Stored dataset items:

* * * * * * * * *

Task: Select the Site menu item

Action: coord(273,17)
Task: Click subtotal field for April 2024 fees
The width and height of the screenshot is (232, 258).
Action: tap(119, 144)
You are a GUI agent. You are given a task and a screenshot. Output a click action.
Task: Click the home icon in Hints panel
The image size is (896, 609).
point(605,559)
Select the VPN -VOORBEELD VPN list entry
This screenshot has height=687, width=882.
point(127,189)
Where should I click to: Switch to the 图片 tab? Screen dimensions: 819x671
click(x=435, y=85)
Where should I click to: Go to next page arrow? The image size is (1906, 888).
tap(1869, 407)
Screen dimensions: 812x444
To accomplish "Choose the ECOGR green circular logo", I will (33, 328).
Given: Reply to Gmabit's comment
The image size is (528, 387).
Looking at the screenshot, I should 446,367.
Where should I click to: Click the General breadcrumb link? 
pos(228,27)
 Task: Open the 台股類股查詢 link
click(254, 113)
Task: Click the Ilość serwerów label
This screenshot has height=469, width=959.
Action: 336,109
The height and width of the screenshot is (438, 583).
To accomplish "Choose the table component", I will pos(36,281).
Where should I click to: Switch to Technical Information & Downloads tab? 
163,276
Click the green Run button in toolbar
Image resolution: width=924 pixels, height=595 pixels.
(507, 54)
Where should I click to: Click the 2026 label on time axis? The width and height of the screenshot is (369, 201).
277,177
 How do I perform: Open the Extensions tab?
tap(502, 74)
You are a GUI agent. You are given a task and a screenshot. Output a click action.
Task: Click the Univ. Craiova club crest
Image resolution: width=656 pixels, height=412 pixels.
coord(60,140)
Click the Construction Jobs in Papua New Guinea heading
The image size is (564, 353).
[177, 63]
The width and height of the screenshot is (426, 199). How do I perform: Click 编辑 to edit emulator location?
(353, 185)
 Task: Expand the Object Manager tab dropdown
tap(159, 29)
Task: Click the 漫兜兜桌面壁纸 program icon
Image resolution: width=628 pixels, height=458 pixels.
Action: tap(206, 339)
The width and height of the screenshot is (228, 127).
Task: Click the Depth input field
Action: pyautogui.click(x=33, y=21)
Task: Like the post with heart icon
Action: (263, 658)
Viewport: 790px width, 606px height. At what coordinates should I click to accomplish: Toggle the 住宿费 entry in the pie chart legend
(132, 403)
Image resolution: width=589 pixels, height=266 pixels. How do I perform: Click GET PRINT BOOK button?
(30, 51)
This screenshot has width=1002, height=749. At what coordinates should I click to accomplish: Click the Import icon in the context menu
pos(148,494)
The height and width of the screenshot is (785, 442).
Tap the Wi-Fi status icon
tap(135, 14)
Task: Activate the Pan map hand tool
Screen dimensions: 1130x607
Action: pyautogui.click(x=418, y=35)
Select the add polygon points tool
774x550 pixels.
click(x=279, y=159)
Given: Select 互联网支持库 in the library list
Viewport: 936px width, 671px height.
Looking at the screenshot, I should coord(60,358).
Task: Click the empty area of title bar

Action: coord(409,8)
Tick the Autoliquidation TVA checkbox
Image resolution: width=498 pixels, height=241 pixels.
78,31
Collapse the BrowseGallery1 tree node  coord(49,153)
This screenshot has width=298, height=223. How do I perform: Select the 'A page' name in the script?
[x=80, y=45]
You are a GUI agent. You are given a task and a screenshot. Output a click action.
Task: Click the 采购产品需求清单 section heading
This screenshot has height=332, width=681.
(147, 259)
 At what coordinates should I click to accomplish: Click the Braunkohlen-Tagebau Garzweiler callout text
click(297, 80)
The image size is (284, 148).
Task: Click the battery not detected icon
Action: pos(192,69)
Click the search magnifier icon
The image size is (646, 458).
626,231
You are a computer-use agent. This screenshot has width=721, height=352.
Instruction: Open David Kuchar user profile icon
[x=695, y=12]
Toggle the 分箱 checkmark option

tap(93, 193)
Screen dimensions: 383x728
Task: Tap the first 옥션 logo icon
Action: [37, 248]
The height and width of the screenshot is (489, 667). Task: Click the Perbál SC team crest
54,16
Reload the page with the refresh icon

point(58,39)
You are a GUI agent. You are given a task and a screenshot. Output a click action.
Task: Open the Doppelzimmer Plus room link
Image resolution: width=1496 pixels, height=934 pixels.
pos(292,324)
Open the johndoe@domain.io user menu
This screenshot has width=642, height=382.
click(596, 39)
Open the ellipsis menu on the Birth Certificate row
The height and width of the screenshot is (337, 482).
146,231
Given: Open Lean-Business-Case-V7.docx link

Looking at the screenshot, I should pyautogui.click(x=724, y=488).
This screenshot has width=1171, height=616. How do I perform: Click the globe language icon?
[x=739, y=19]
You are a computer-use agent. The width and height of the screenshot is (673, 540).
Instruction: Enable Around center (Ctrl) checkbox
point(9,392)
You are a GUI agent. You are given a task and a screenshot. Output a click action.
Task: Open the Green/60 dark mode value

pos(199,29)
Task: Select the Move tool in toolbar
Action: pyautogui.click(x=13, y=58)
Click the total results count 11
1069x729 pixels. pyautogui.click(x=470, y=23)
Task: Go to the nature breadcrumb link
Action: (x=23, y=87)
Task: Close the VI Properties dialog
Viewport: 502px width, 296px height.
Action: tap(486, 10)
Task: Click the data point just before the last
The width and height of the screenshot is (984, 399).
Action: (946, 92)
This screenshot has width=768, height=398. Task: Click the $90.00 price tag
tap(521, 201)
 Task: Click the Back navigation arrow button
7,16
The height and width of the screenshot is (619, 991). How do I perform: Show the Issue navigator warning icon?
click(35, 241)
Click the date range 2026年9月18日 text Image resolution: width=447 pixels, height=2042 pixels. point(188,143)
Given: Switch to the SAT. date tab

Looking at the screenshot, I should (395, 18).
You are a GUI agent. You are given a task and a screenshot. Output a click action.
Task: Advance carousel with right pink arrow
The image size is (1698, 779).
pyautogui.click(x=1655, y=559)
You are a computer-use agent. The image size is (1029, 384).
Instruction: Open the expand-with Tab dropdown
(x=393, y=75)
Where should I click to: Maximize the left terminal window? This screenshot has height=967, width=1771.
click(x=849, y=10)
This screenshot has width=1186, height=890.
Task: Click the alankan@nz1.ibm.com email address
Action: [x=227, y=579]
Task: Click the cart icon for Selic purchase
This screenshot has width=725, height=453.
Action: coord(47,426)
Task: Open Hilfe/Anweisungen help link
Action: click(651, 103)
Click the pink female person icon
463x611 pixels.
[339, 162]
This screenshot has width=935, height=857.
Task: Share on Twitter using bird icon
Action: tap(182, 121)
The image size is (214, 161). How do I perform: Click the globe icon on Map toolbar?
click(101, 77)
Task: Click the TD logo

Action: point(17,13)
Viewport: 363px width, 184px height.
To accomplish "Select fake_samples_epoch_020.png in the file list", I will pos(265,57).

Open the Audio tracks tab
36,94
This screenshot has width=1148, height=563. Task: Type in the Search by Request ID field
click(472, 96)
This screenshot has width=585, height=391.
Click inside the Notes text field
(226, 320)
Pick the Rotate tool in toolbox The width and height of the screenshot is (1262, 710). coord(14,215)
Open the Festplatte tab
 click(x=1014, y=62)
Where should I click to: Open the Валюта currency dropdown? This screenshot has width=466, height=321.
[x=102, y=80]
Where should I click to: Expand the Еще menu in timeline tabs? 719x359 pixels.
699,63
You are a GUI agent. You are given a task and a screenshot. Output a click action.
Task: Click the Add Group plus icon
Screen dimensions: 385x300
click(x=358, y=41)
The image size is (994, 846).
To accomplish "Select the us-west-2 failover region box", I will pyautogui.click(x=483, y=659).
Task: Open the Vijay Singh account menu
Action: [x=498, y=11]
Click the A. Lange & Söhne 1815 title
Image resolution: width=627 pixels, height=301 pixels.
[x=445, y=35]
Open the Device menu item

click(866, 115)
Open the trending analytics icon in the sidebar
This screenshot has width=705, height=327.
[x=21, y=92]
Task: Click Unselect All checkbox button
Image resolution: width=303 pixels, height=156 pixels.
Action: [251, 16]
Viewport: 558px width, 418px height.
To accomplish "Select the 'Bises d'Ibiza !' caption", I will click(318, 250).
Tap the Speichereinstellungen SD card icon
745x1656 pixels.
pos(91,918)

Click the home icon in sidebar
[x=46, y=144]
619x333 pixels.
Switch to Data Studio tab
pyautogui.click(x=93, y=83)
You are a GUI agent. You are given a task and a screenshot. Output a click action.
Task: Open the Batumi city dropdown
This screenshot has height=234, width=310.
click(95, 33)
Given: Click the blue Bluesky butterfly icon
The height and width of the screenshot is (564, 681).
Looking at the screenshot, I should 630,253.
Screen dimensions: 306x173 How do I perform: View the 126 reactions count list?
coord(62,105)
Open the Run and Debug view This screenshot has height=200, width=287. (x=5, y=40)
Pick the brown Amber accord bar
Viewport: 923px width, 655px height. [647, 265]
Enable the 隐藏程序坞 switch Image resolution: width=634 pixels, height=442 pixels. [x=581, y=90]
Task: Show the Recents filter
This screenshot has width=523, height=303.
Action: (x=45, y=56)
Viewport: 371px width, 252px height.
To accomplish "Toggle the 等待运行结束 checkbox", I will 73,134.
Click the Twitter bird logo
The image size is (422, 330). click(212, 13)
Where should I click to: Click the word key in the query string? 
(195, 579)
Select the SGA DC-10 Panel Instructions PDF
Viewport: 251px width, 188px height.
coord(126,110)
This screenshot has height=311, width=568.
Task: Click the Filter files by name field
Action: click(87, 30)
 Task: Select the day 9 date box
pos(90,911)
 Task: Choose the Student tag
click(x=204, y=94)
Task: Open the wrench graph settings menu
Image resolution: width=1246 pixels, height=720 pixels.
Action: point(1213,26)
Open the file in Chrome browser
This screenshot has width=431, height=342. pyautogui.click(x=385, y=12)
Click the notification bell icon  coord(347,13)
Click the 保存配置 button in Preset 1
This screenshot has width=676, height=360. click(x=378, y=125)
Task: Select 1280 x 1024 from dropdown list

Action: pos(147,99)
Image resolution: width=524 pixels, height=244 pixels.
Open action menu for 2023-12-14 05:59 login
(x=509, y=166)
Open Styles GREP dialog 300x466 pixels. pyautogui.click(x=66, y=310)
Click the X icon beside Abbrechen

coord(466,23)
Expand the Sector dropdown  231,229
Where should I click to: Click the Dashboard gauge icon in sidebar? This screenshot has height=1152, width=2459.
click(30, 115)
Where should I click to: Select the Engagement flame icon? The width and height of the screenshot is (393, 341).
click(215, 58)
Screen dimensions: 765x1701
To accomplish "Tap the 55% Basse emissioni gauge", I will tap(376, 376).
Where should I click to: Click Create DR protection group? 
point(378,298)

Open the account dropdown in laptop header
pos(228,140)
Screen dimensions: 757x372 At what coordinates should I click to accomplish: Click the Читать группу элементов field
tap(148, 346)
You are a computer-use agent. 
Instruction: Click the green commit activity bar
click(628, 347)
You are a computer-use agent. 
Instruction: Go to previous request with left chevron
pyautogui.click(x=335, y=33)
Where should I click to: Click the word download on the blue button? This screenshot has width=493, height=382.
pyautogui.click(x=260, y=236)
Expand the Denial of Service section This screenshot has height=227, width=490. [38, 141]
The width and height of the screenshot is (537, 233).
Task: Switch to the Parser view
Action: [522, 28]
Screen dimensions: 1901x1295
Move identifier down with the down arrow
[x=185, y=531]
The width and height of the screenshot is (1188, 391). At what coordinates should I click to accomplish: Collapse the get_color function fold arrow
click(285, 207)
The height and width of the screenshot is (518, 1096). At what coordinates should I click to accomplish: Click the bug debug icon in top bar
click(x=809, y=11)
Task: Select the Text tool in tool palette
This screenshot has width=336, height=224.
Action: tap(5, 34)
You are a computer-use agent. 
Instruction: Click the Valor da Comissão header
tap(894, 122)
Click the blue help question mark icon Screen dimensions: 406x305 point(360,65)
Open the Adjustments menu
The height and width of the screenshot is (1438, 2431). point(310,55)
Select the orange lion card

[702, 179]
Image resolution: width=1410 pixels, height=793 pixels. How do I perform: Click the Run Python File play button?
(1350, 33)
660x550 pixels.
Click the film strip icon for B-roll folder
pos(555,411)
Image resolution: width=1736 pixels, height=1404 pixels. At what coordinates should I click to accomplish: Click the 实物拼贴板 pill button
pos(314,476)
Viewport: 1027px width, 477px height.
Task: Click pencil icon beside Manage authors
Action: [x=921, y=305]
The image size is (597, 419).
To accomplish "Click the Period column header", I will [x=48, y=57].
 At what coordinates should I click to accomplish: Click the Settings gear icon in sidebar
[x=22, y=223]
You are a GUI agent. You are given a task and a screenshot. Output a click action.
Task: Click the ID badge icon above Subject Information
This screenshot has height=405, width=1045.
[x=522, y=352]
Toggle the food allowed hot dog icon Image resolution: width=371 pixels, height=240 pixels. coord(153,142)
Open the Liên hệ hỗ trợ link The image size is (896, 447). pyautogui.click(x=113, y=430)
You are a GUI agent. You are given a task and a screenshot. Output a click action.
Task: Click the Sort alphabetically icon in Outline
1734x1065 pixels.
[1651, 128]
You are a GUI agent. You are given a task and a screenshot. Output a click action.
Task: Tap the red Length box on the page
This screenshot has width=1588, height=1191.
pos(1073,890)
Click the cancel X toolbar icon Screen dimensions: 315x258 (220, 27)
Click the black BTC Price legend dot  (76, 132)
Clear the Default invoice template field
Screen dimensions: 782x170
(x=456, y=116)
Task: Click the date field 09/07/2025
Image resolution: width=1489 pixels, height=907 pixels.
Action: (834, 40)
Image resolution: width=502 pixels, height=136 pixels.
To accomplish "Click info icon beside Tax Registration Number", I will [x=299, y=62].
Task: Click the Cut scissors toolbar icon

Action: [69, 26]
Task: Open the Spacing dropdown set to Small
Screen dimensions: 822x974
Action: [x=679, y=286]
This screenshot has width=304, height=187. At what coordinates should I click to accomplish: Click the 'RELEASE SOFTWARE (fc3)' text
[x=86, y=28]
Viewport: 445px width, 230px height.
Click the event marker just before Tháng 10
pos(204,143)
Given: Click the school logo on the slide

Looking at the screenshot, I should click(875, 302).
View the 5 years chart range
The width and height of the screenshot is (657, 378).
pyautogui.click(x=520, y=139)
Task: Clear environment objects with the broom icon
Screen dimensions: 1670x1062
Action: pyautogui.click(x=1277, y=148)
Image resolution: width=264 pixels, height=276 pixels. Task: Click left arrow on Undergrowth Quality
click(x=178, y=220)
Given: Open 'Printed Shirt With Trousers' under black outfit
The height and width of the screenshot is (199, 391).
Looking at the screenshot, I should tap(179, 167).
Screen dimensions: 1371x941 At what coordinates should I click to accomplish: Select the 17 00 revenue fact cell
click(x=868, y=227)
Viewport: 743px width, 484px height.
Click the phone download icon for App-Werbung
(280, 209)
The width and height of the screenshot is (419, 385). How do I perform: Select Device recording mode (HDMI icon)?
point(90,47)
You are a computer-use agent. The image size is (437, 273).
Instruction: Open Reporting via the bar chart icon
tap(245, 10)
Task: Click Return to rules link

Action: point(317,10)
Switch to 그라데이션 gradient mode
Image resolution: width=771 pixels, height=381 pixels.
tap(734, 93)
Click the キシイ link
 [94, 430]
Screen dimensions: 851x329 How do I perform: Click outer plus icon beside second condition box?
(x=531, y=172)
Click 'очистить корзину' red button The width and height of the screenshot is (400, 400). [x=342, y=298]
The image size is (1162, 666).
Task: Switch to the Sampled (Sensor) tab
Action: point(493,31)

* * * * * * * * *

SET PROBLEM> Could you repeat the lines of the records above, beginning at the line that contains "Open the Run" and stopping after the line that contains "Enable the 隐藏程序坞"?

WRITTEN RESPONSE>
Open the Run and Debug view This screenshot has height=200, width=287. (x=5, y=40)
Pick the brown Amber accord bar
Viewport: 923px width, 655px height. [647, 265]
Enable the 隐藏程序坞 switch Image resolution: width=634 pixels, height=442 pixels. [x=581, y=90]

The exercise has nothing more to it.